Nutrition and Physical Degeneration
by Weston A. Price, DDS
In Nutrition and Physical Degeneration, we are the beneficiaries of the curiosity of Dr. Weston Price, who asked the right questions at the right time. Armed with the technology of a camera and an appetite for knowledge, this dentist set out on a number of investigative travels in the 1930s and 40s to study the peoples of isolated cultures. The timing was perfect: he lived in a civilized western world while being able to experience the existence of people who were untouched by modern life.
What he found (and recorded through photographs) is astounding.

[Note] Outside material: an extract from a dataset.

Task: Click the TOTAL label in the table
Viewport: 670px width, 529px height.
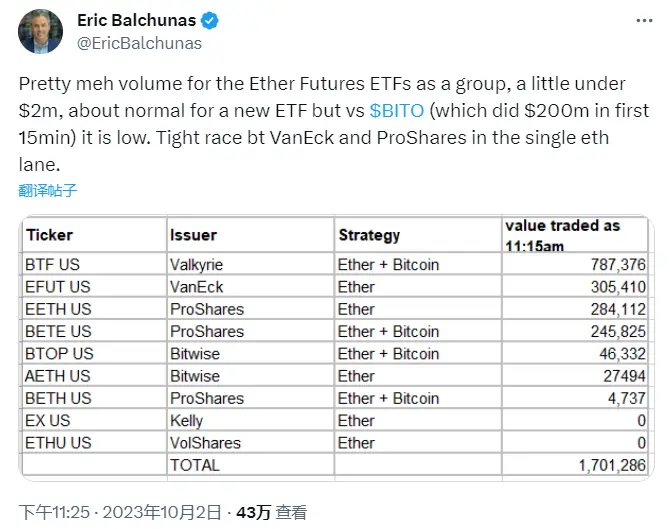Action: tap(194, 465)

Price makes a convincing presentation of the link between a nutritious diet and oral health. And not just the “cavity-free” type of oral health. We’re talking about straight teeth, good facial development, and big vibrant smiles. Even beyond the mouth, he noted well-built physiques, emotional stability, resistance from diseases, ease of reproduction, and fine characters. Unfortunately, our western civilized diets are not providing the nutrition or exercise to develop the health these people exhibited. This book really made me evaluate how little I value the importance of food.
Even if you don’t like to read, it’s worth getting this book just to flip through pages to look at the photos and captions by themselves!